### Source data
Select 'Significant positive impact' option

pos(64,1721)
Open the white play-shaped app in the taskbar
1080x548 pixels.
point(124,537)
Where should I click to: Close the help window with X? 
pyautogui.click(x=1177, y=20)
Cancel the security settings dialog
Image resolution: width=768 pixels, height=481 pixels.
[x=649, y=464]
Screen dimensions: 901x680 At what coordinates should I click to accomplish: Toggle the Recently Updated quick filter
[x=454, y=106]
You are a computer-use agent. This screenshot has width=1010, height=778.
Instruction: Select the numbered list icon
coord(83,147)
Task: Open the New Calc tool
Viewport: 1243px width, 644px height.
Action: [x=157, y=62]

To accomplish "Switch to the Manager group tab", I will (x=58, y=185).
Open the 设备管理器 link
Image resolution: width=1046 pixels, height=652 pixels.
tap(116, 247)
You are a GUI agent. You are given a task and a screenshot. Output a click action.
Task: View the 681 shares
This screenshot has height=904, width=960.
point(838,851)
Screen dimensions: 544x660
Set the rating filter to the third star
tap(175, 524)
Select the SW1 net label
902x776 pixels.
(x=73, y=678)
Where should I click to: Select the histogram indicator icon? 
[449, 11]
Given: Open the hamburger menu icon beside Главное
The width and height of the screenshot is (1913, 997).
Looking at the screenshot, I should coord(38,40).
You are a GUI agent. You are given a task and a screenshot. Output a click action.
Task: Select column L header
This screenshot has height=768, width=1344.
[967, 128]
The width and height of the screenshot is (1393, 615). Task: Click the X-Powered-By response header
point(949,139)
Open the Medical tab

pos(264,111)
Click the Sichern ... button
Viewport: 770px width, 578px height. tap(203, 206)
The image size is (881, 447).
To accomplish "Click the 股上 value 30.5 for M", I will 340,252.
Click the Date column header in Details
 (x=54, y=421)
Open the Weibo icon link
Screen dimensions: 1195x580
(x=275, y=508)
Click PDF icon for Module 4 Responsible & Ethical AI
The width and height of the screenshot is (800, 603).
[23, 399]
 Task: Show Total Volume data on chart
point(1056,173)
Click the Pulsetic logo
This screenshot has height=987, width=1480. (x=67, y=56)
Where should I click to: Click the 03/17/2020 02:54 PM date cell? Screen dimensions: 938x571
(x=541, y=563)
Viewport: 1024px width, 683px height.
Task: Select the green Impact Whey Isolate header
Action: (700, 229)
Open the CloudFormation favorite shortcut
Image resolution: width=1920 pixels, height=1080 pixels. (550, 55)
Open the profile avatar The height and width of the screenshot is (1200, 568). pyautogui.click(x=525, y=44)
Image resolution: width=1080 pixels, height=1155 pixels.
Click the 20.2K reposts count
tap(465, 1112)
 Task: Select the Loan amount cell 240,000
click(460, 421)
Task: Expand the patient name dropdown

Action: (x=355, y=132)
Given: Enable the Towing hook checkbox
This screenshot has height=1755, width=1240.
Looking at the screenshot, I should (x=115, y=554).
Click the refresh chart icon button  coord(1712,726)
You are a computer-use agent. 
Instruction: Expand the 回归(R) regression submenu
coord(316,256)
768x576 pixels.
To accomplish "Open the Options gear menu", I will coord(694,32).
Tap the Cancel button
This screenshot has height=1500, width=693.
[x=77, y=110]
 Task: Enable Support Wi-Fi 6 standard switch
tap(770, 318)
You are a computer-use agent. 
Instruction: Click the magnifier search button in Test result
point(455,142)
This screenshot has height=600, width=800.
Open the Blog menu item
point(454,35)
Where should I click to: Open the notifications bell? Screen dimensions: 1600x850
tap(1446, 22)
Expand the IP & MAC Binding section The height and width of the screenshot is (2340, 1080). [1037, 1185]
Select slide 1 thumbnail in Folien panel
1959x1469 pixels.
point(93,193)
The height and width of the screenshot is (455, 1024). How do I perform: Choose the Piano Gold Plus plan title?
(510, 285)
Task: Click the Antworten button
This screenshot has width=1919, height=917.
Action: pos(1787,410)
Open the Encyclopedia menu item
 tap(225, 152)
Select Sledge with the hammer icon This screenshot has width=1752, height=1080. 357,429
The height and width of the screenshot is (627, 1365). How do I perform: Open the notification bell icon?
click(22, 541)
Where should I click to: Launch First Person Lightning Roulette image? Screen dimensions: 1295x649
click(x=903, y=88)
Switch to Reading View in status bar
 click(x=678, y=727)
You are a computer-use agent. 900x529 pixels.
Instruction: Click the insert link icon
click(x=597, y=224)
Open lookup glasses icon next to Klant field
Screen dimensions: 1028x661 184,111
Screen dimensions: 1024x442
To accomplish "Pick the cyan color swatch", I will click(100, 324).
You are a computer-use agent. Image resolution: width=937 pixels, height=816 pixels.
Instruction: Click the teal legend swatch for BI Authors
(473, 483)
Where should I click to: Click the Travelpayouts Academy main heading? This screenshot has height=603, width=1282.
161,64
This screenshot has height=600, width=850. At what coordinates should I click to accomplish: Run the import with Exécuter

### Problem to solve
Reproduce the whole listing above word for word, from its first line to its last.

### Answer in full
Select 'Significant positive impact' option

pos(64,1721)
Open the white play-shaped app in the taskbar
1080x548 pixels.
point(124,537)
Where should I click to: Close the help window with X? 
pyautogui.click(x=1177, y=20)
Cancel the security settings dialog
Image resolution: width=768 pixels, height=481 pixels.
[x=649, y=464]
Screen dimensions: 901x680 At what coordinates should I click to accomplish: Toggle the Recently Updated quick filter
[x=454, y=106]
You are a computer-use agent. This screenshot has width=1010, height=778.
Instruction: Select the numbered list icon
coord(83,147)
Task: Open the New Calc tool
Viewport: 1243px width, 644px height.
Action: [x=157, y=62]

To accomplish "Switch to the Manager group tab", I will (x=58, y=185).
Open the 设备管理器 link
Image resolution: width=1046 pixels, height=652 pixels.
tap(116, 247)
You are a GUI agent. You are given a task and a screenshot. Output a click action.
Task: View the 681 shares
This screenshot has height=904, width=960.
point(838,851)
Screen dimensions: 544x660
Set the rating filter to the third star
tap(175, 524)
Select the SW1 net label
902x776 pixels.
(x=73, y=678)
Where should I click to: Select the histogram indicator icon? 
[449, 11]
Given: Open the hamburger menu icon beside Главное
The width and height of the screenshot is (1913, 997).
Looking at the screenshot, I should coord(38,40).
You are a GUI agent. You are given a task and a screenshot. Output a click action.
Task: Select column L header
This screenshot has height=768, width=1344.
[967, 128]
The width and height of the screenshot is (1393, 615). Task: Click the X-Powered-By response header
point(949,139)
Open the Medical tab

pos(264,111)
Click the Sichern ... button
Viewport: 770px width, 578px height. tap(203, 206)
The image size is (881, 447).
To accomplish "Click the 股上 value 30.5 for M", I will 340,252.
Click the Date column header in Details
 (x=54, y=421)
Open the Weibo icon link
Screen dimensions: 1195x580
(x=275, y=508)
Click PDF icon for Module 4 Responsible & Ethical AI
The width and height of the screenshot is (800, 603).
[23, 399]
 Task: Show Total Volume data on chart
point(1056,173)
Click the Pulsetic logo
This screenshot has height=987, width=1480. (x=67, y=56)
Where should I click to: Click the 03/17/2020 02:54 PM date cell? Screen dimensions: 938x571
(x=541, y=563)
Viewport: 1024px width, 683px height.
Task: Select the green Impact Whey Isolate header
Action: (700, 229)
Open the CloudFormation favorite shortcut
Image resolution: width=1920 pixels, height=1080 pixels. (550, 55)
Open the profile avatar The height and width of the screenshot is (1200, 568). pyautogui.click(x=525, y=44)
Image resolution: width=1080 pixels, height=1155 pixels.
Click the 20.2K reposts count
tap(465, 1112)
 Task: Select the Loan amount cell 240,000
click(460, 421)
Task: Expand the patient name dropdown

Action: (x=355, y=132)
Given: Enable the Towing hook checkbox
This screenshot has height=1755, width=1240.
Looking at the screenshot, I should (x=115, y=554).
Click the refresh chart icon button  coord(1712,726)
You are a computer-use agent. 
Instruction: Expand the 回归(R) regression submenu
coord(316,256)
768x576 pixels.
To accomplish "Open the Options gear menu", I will coord(694,32).
Tap the Cancel button
This screenshot has height=1500, width=693.
[x=77, y=110]
 Task: Enable Support Wi-Fi 6 standard switch
tap(770, 318)
You are a computer-use agent. 
Instruction: Click the magnifier search button in Test result
point(455,142)
This screenshot has height=600, width=800.
Open the Blog menu item
point(454,35)
Where should I click to: Open the notifications bell? Screen dimensions: 1600x850
tap(1446, 22)
Expand the IP & MAC Binding section The height and width of the screenshot is (2340, 1080). [1037, 1185]
Select slide 1 thumbnail in Folien panel
1959x1469 pixels.
point(93,193)
The height and width of the screenshot is (455, 1024). How do I perform: Choose the Piano Gold Plus plan title?
(510, 285)
Task: Click the Antworten button
This screenshot has width=1919, height=917.
Action: pos(1787,410)
Open the Encyclopedia menu item
 tap(225, 152)
Select Sledge with the hammer icon This screenshot has width=1752, height=1080. 357,429
The height and width of the screenshot is (627, 1365). How do I perform: Open the notification bell icon?
click(22, 541)
Where should I click to: Launch First Person Lightning Roulette image? Screen dimensions: 1295x649
click(x=903, y=88)
Switch to Reading View in status bar
 click(x=678, y=727)
You are a computer-use agent. 900x529 pixels.
Instruction: Click the insert link icon
click(x=597, y=224)
Open lookup glasses icon next to Klant field
Screen dimensions: 1028x661 184,111
Screen dimensions: 1024x442
To accomplish "Pick the cyan color swatch", I will click(100, 324).
You are a computer-use agent. Image resolution: width=937 pixels, height=816 pixels.
Instruction: Click the teal legend swatch for BI Authors
(473, 483)
Where should I click to: Click the Travelpayouts Academy main heading? This screenshot has height=603, width=1282.
161,64
This screenshot has height=600, width=850. At what coordinates should I click to accomplish: Run the import with Exécuter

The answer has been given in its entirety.